PROBLEM >> Word for word, retype every line of the data.

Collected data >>
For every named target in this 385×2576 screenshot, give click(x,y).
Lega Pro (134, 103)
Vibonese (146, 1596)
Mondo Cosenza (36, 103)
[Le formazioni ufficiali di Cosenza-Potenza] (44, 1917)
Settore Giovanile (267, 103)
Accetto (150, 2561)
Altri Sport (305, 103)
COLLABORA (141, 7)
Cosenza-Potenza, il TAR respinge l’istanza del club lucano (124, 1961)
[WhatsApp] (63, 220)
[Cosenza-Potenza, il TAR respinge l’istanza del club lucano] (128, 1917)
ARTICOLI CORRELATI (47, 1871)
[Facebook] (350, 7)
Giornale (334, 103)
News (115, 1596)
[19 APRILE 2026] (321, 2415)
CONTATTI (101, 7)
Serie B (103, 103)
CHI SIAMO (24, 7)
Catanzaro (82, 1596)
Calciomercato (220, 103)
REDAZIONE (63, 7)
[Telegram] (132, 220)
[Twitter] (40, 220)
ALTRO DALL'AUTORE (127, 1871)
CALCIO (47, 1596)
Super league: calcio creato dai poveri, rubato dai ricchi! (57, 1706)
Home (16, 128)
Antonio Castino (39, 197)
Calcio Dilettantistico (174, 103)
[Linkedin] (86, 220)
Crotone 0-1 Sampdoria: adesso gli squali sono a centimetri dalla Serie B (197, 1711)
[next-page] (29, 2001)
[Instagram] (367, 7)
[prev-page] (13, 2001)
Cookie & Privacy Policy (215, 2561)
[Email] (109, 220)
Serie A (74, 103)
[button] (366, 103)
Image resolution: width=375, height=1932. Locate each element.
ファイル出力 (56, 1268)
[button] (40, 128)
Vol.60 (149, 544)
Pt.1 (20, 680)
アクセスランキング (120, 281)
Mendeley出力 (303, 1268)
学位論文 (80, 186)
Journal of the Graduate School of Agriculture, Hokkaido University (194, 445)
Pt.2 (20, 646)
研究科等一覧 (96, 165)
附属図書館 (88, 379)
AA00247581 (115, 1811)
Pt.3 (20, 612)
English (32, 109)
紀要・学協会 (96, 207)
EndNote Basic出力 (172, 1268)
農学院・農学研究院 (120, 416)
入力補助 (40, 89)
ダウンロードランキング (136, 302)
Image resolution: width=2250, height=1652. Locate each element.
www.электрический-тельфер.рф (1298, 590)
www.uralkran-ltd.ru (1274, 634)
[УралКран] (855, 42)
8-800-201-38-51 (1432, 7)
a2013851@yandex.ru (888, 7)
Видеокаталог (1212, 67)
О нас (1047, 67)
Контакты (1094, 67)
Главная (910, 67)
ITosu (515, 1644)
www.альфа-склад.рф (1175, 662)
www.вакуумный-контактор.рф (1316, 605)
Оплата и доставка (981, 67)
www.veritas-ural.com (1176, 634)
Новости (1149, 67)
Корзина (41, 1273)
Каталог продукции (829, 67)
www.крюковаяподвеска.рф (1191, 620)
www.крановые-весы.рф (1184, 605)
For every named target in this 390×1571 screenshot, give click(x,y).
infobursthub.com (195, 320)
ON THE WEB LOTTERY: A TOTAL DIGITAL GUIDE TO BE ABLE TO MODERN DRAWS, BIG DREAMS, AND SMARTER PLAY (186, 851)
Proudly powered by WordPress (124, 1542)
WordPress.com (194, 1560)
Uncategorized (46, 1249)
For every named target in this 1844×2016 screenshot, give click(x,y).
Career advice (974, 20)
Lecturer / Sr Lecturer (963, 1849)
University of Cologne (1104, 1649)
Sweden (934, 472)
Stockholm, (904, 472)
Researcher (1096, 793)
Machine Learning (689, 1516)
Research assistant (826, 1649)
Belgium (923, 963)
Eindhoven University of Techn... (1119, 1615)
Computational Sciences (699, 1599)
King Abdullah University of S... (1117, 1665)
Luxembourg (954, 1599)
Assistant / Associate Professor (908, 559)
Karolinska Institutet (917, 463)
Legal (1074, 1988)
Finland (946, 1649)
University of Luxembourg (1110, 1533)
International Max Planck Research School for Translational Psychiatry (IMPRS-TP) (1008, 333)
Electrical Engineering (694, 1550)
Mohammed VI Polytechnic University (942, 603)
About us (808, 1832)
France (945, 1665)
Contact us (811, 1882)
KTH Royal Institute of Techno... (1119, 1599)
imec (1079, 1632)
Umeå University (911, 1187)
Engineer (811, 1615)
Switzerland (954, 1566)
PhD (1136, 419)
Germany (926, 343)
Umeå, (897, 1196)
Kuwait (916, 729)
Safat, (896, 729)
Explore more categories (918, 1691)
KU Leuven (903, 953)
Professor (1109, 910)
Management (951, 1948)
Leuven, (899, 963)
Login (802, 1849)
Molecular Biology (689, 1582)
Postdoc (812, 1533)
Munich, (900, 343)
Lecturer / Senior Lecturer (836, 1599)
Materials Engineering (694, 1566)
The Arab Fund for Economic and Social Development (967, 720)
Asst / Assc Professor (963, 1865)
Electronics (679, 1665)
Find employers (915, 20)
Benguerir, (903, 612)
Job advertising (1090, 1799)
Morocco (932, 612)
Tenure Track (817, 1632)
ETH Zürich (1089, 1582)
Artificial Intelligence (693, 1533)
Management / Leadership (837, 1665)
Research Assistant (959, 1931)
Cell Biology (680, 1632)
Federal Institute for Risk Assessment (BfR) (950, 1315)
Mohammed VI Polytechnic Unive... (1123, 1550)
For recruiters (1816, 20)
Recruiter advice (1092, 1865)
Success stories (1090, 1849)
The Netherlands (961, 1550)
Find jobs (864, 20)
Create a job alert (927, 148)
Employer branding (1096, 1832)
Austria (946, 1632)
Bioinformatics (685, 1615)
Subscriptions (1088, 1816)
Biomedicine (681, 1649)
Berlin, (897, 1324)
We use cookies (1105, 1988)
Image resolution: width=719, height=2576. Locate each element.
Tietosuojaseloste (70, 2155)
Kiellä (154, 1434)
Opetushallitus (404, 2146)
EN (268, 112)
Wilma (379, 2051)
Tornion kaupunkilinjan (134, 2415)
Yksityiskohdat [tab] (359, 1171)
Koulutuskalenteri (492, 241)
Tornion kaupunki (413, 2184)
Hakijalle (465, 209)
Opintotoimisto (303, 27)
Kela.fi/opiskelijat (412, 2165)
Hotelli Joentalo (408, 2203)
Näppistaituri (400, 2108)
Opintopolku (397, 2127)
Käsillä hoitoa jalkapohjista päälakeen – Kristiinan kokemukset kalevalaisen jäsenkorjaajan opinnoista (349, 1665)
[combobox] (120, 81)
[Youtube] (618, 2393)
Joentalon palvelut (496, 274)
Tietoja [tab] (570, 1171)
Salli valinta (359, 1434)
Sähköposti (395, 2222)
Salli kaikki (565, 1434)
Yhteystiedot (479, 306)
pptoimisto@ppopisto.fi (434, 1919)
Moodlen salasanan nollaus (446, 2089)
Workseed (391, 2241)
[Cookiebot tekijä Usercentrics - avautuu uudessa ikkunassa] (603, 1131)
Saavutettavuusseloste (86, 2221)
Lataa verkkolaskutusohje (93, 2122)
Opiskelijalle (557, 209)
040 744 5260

RESPONSE BELOW >>
For every named target in this 385×2576 screenshot, give click(x,y).
Lega Pro (134, 103)
Vibonese (146, 1596)
Mondo Cosenza (36, 103)
[Le formazioni ufficiali di Cosenza-Potenza] (44, 1917)
Settore Giovanile (267, 103)
Accetto (150, 2561)
Altri Sport (305, 103)
COLLABORA (141, 7)
Cosenza-Potenza, il TAR respinge l’istanza del club lucano (124, 1961)
[WhatsApp] (63, 220)
[Cosenza-Potenza, il TAR respinge l’istanza del club lucano] (128, 1917)
ARTICOLI CORRELATI (47, 1871)
[Facebook] (350, 7)
Giornale (334, 103)
News (115, 1596)
[19 APRILE 2026] (321, 2415)
CONTATTI (101, 7)
Serie B (103, 103)
CHI SIAMO (24, 7)
Catanzaro (82, 1596)
Calciomercato (220, 103)
REDAZIONE (63, 7)
[Telegram] (132, 220)
[Twitter] (40, 220)
ALTRO DALL'AUTORE (127, 1871)
CALCIO (47, 1596)
Super league: calcio creato dai poveri, rubato dai ricchi! (57, 1706)
Home (16, 128)
Antonio Castino (39, 197)
Calcio Dilettantistico (174, 103)
[Linkedin] (86, 220)
Crotone 0-1 Sampdoria: adesso gli squali sono a centimetri dalla Serie B (197, 1711)
[next-page] (29, 2001)
[Instagram] (367, 7)
[prev-page] (13, 2001)
Cookie & Privacy Policy (215, 2561)
[Email] (109, 220)
Serie A (74, 103)
[button] (366, 103)
Image resolution: width=375, height=1932. Locate each element.
ファイル出力 (56, 1268)
[button] (40, 128)
Vol.60 (149, 544)
Pt.1 (20, 680)
アクセスランキング (120, 281)
Mendeley出力 (303, 1268)
学位論文 (80, 186)
Journal of the Graduate School of Agriculture, Hokkaido University (194, 445)
Pt.2 (20, 646)
研究科等一覧 (96, 165)
附属図書館 (88, 379)
AA00247581 (115, 1811)
Pt.3 (20, 612)
English (32, 109)
紀要・学協会 (96, 207)
EndNote Basic出力 (172, 1268)
農学院・農学研究院 (120, 416)
入力補助 (40, 89)
ダウンロードランキング (136, 302)
Image resolution: width=2250, height=1652. Locate each element.
www.электрический-тельфер.рф (1298, 590)
www.uralkran-ltd.ru (1274, 634)
[УралКран] (855, 42)
8-800-201-38-51 (1432, 7)
a2013851@yandex.ru (888, 7)
Видеокаталог (1212, 67)
О нас (1047, 67)
Контакты (1094, 67)
Главная (910, 67)
ITosu (515, 1644)
www.альфа-склад.рф (1175, 662)
www.вакуумный-контактор.рф (1316, 605)
Оплата и доставка (981, 67)
www.veritas-ural.com (1176, 634)
Новости (1149, 67)
Корзина (41, 1273)
Каталог продукции (829, 67)
www.крюковаяподвеска.рф (1191, 620)
www.крановые-весы.рф (1184, 605)
For every named target in this 390×1571 screenshot, give click(x,y).
infobursthub.com (195, 320)
ON THE WEB LOTTERY: A TOTAL DIGITAL GUIDE TO BE ABLE TO MODERN DRAWS, BIG DREAMS, AND SMARTER PLAY (186, 851)
Proudly powered by WordPress (124, 1542)
WordPress.com (194, 1560)
Uncategorized (46, 1249)
For every named target in this 1844×2016 screenshot, give click(x,y).
Career advice (974, 20)
Lecturer / Sr Lecturer (963, 1849)
University of Cologne (1104, 1649)
Sweden (934, 472)
Stockholm, (904, 472)
Researcher (1096, 793)
Machine Learning (689, 1516)
Research assistant (826, 1649)
Belgium (923, 963)
Eindhoven University of Techn... (1119, 1615)
Computational Sciences (699, 1599)
King Abdullah University of S... (1117, 1665)
Luxembourg (954, 1599)
Assistant / Associate Professor (908, 559)
Karolinska Institutet (917, 463)
Legal (1074, 1988)
Finland (946, 1649)
University of Luxembourg (1110, 1533)
International Max Planck Research School for Translational Psychiatry (IMPRS-TP) (1008, 333)
Electrical Engineering (694, 1550)
Mohammed VI Polytechnic University (942, 603)
About us (808, 1832)
France (945, 1665)
Contact us (811, 1882)
KTH Royal Institute of Techno... (1119, 1599)
imec (1079, 1632)
Umeå University (911, 1187)
Engineer (811, 1615)
Switzerland (954, 1566)
PhD (1136, 419)
Germany (926, 343)
Umeå, (897, 1196)
Kuwait (916, 729)
Safat, (896, 729)
Explore more categories (918, 1691)
KU Leuven (903, 953)
Professor (1109, 910)
Management (951, 1948)
Leuven, (899, 963)
Login (802, 1849)
Molecular Biology (689, 1582)
Postdoc (812, 1533)
Munich, (900, 343)
Lecturer / Senior Lecturer (836, 1599)
Materials Engineering (694, 1566)
The Arab Fund for Economic and Social Development (967, 720)
Asst / Assc Professor (963, 1865)
Electronics (679, 1665)
Find employers (915, 20)
Benguerir, (903, 612)
Job advertising (1090, 1799)
Morocco (932, 612)
Tenure Track (817, 1632)
ETH Zürich (1089, 1582)
Artificial Intelligence (693, 1533)
Management / Leadership (837, 1665)
Research Assistant (959, 1931)
Cell Biology (680, 1632)
Federal Institute for Risk Assessment (BfR) (950, 1315)
Mohammed VI Polytechnic Unive... (1123, 1550)
For recruiters (1816, 20)
Recruiter advice (1092, 1865)
Success stories (1090, 1849)
The Netherlands (961, 1550)
Find jobs (864, 20)
Create a job alert (927, 148)
Employer branding (1096, 1832)
Austria (946, 1632)
Bioinformatics (685, 1615)
Subscriptions (1088, 1816)
Biomedicine (681, 1649)
Berlin, (897, 1324)
We use cookies (1105, 1988)
Image resolution: width=719, height=2576. Locate each element.
Tietosuojaseloste (70, 2155)
Kiellä (154, 1434)
Opetushallitus (404, 2146)
EN (268, 112)
Wilma (379, 2051)
Tornion kaupunkilinjan (134, 2415)
Yksityiskohdat [tab] (359, 1171)
Koulutuskalenteri (492, 241)
Tornion kaupunki (413, 2184)
Hakijalle (465, 209)
Opintotoimisto (303, 27)
Kela.fi/opiskelijat (412, 2165)
Hotelli Joentalo (408, 2203)
Näppistaituri (400, 2108)
Opintopolku (397, 2127)
Käsillä hoitoa jalkapohjista päälakeen – Kristiinan kokemukset kalevalaisen jäsenkorjaajan opinnoista (349, 1665)
[combobox] (120, 81)
[Youtube] (618, 2393)
Joentalon palvelut (496, 274)
Tietoja [tab] (570, 1171)
Salli valinta (359, 1434)
Sähköposti (395, 2222)
Salli kaikki (565, 1434)
Yhteystiedot (479, 306)
pptoimisto@ppopisto.fi (434, 1919)
Moodlen salasanan nollaus (446, 2089)
Workseed (391, 2241)
[Cookiebot tekijä Usercentrics - avautuu uudessa ikkunassa] (603, 1131)
Saavutettavuusseloste (86, 2221)
Lataa verkkolaskutusohje (93, 2122)
Opiskelijalle (557, 209)
040 744 5260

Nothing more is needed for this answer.